== What is required ==
Print the data exactly as written, line for line, and leave its pictures behind.

== Exercise material ==

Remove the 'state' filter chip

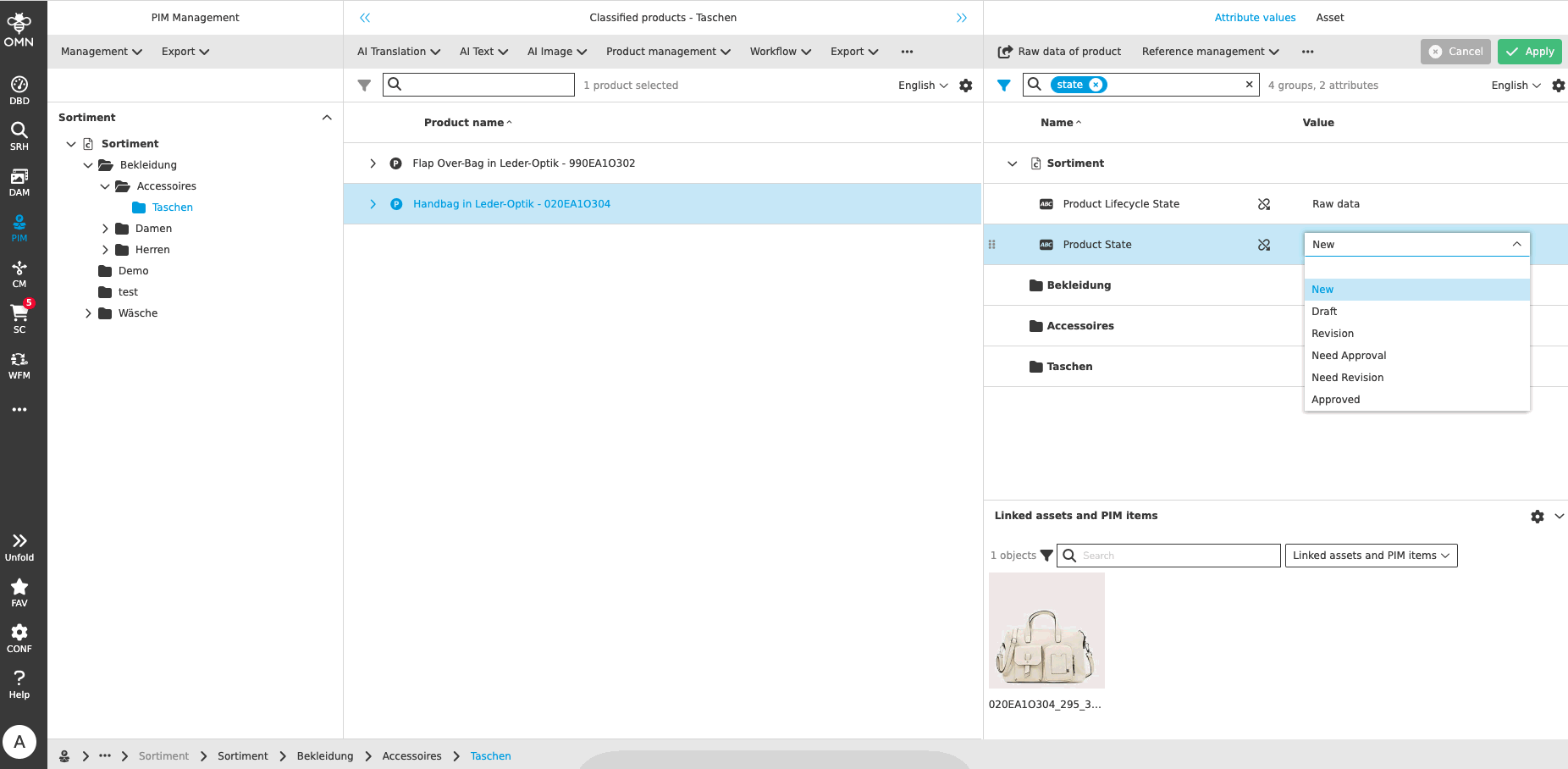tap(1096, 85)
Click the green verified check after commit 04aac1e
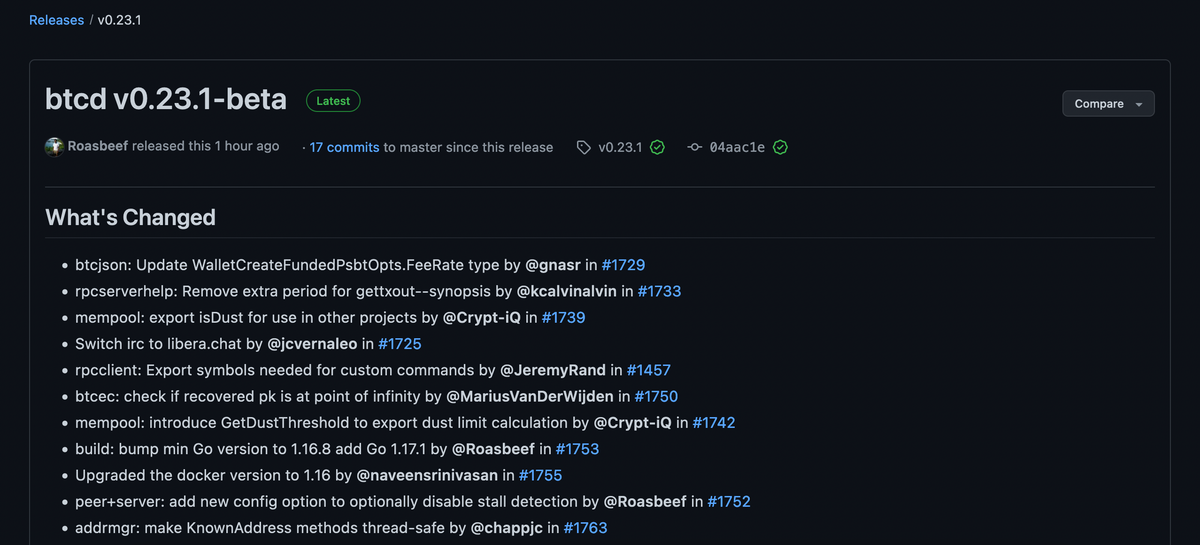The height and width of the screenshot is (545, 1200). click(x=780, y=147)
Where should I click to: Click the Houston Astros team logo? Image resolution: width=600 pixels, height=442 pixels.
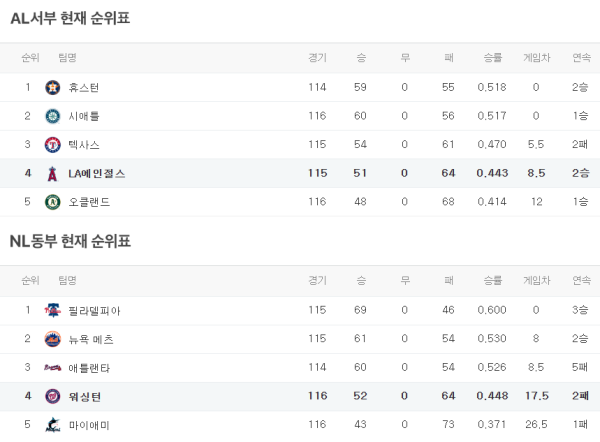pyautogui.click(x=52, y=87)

== Problem solution ==
Remove the 'state' filter chip

tap(1096, 85)
Click the green verified check after commit 04aac1e
The height and width of the screenshot is (545, 1200). click(x=780, y=147)
Where should I click to: Click the Houston Astros team logo? Image resolution: width=600 pixels, height=442 pixels.
pyautogui.click(x=52, y=87)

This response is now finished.